Plastic Waste: Problem and Solutions Overview

 

Over 35 million tons of plastic is generated in the United States each year, of which 75% tends to end up in landfills, while another 15% is incinerated []. Less than 10% of all plastic waste is currently being recycled, partly due to technical and economic constraints. Proper waste management through reuse and recycling significantly reduces emissions and pollutants released into air, water, and soil, thereby reducing adverse impacts on human health and the environment. China’s National Sword eliminated the customary offshore destination for between 40% and 70% of plastics collected for recycling in the U.S., requiring new outlets for up to 700,000 tons of additional material annually [].

There are a wide range of federal, state, and municipal initiatives being advanced that seek to address our fundamental concerns around single-use plastics, plastic’s end-of-life and low plastic recycling rates, along with establishing end markets. This article briefly discusses 3 important pillars to build a circular economy, where we eliminate waste and pollution while circulating materials.

Capturing Material

We will only shift from a linear to a circular model when enough of the plastics produced actually enter the recycling system. In 2019, U.S. curbside capture rates for different plastics ranged from 22% to 53%, with bulky items and plastics #3-7 at the low end and PET bottles (#1) and natural HDPE containers (#2) at the high end []. Increasing these rates is required for success.

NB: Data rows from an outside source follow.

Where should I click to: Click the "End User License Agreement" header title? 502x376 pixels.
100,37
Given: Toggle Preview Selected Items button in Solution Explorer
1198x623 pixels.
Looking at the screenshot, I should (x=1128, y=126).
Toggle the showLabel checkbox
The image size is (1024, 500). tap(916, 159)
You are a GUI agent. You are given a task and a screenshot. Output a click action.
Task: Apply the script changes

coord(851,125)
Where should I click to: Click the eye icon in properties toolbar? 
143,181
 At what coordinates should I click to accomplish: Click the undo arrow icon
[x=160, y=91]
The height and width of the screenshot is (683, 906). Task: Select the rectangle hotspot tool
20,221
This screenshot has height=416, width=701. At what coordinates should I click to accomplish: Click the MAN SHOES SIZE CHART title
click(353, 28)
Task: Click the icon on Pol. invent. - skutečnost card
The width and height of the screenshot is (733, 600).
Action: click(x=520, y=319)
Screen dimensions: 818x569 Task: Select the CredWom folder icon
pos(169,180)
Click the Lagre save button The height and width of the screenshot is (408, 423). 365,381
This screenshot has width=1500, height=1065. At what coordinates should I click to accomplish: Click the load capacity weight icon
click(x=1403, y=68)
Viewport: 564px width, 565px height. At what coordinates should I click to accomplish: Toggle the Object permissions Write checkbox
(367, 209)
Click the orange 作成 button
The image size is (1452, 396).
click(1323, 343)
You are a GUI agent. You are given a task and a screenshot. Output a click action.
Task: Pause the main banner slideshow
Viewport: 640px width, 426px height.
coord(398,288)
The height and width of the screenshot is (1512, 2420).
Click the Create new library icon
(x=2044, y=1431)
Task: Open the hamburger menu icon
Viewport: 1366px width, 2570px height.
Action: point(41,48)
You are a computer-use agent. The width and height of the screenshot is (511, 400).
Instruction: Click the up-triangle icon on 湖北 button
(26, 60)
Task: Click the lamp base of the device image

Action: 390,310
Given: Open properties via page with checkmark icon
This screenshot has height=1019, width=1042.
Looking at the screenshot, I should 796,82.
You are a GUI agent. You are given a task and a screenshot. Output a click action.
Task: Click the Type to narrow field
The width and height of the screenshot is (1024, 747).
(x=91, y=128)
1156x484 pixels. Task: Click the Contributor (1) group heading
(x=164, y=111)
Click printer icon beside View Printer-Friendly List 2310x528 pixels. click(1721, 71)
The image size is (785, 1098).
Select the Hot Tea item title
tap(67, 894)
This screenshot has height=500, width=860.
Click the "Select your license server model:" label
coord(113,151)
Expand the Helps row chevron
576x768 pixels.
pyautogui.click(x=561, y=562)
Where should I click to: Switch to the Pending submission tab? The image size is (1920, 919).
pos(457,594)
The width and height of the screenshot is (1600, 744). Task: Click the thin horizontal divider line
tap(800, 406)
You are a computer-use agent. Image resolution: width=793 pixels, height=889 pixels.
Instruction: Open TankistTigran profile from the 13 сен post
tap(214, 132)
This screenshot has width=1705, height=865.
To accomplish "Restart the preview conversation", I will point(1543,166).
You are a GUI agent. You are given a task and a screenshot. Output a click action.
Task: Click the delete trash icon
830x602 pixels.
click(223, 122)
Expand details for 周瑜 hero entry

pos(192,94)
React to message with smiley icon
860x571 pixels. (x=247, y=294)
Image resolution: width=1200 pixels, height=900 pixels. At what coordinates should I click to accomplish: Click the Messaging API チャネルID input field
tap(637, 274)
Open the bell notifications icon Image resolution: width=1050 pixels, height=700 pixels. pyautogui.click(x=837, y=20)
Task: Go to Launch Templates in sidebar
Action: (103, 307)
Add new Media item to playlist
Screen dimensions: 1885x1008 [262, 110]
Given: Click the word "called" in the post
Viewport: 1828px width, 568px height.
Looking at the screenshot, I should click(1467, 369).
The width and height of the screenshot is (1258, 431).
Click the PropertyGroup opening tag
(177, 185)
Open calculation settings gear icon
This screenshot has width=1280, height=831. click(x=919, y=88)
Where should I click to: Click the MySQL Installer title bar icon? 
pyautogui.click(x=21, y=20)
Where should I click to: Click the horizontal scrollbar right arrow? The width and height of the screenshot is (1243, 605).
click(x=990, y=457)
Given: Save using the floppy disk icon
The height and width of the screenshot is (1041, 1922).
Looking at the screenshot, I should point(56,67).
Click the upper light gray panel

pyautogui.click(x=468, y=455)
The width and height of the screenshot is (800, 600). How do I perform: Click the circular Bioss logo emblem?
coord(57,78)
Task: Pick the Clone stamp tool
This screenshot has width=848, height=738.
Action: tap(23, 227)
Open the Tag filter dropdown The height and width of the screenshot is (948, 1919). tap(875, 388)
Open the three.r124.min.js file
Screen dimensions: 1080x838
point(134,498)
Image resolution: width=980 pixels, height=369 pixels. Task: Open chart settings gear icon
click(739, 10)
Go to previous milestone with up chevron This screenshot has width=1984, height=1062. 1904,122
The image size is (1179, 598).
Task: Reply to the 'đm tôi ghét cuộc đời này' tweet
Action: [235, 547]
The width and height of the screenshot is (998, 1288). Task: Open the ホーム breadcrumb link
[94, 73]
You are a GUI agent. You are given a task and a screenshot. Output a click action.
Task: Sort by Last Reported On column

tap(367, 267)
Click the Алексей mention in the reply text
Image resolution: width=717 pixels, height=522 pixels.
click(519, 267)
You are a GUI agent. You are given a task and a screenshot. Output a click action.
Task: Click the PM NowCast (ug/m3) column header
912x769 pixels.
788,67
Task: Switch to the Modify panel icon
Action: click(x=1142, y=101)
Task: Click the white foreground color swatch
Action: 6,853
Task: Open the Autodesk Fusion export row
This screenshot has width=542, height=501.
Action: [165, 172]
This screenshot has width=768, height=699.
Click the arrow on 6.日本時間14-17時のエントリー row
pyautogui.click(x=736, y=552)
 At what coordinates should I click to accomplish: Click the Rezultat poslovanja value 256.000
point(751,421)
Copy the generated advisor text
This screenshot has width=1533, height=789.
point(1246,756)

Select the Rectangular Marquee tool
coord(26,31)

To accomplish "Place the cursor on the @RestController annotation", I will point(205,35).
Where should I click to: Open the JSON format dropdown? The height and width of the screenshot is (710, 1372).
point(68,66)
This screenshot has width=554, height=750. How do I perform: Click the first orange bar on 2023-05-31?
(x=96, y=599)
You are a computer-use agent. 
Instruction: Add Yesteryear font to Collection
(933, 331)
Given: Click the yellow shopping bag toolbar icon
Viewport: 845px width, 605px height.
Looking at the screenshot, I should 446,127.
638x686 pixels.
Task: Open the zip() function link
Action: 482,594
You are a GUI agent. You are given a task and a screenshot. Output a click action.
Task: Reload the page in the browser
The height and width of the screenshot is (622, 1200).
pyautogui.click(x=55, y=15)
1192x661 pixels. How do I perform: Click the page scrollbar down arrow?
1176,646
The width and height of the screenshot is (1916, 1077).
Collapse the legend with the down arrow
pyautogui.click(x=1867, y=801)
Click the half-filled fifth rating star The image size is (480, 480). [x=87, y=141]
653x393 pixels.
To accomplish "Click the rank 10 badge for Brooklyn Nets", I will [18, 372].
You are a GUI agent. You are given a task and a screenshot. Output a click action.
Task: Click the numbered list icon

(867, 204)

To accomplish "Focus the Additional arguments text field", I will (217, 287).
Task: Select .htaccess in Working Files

National standards and a harmonized approach to recycling that encourages collection of more plastic material and improves quality and consistency across communities and the country is needed. We may still need to consider alternative approaches to collection and sortation for films, tubes, small formats, and other challenging packaging types.

Initiatives around consumer education are crucial. The messaging should emphasize plastic reduction and reuse, but also the importance of post-use (or recycled) plastics. There is also a need for more consistent and easily understandable information for consumers on what and how to recycle.

Advancing the Processing Landscape

A McKinsey & Co. study suggests that 50% of plastics worldwide could be reused or recycled by 2030, creating a plastic waste management industry that could have $55 billion in global profits

Reuse measures conserve the embodied energy and other valuable resources used to manufacture products and components. The more a product is utilized, the larger the return on the resources embodied in the product such as materials, labor, energy, and capital. By keeping products in use, the GHG emissions associated with new production and end-of-life treatment are reduced while providing the same benefit.

While measures that increase product utilization contribute the most to retaining the energy embodied in products, recycling still requires much less energy than the production of virgin materials. GHG emissions are reduced from avoiding new virgin material production and end-of-life treatment, such as incineration and landfill. For example, recycling 1 ton of plastic could reduce emissions by 1.1–3.0 tons of CO2 compared to producing the same ton of plastics from virgin fossil feedstock. Recycling therefore cuts emissions from industrial production processes, which are among the trickiest emissions to address since they rely, for example, on high temperature heat, which cannot be supplied at scale using currently available renewable energy technologies. By contrast, the recycling processes themselves do not suffer from such constraints.

Maximizing our mechanical recycling stream is imperative from both an economic and climate change perspective. For this reason, plastic materials that can be mechanically recycled should be. For those that cannot, we will need to rely on advanced recycling or chemical recycling, which takes harder-to-recycle plastics back to feedstocks. This is essential to capture the value of these materials and enable recycled content at scale in demanding applications such as food contact. Many companies are working to develop advanced recycling, and experts predict that technologies will begin to reach scale near 2030. With over $30 trillion in sustainable investing assets around the globe [], companies within this industry are racing to deliver solutions to help solve the plastic crisis.

Increasing Recycled Demand

Finally, end markets for post-consumer resin (PCR) must be optimized and economically viable for all materials.

Demand for recycled PET, recycled LLDPE and recycled HDPE is likely to exceed supply due to brand owner and retailer current goals, and recyclers are focusing on expanding processing capabilities for these streams. However, some other types of plastic recyclate have few outlets and will continue to languish until end markets emerge or advanced recycling matures.

That leads us to a final key consideration: affordability. When it is more costly to produce PCR than it can be sold for, there will be no investment to deliver the quality and quantity needed. Improved end markets are essential to deliver on value.

Linear outlets such as construction aggregate and plastic lumber that have traditionally valued the PCR primarily as a means to reduce input costs will always be needed as a home for “retired” plastics, but they are not the circular markets of the future.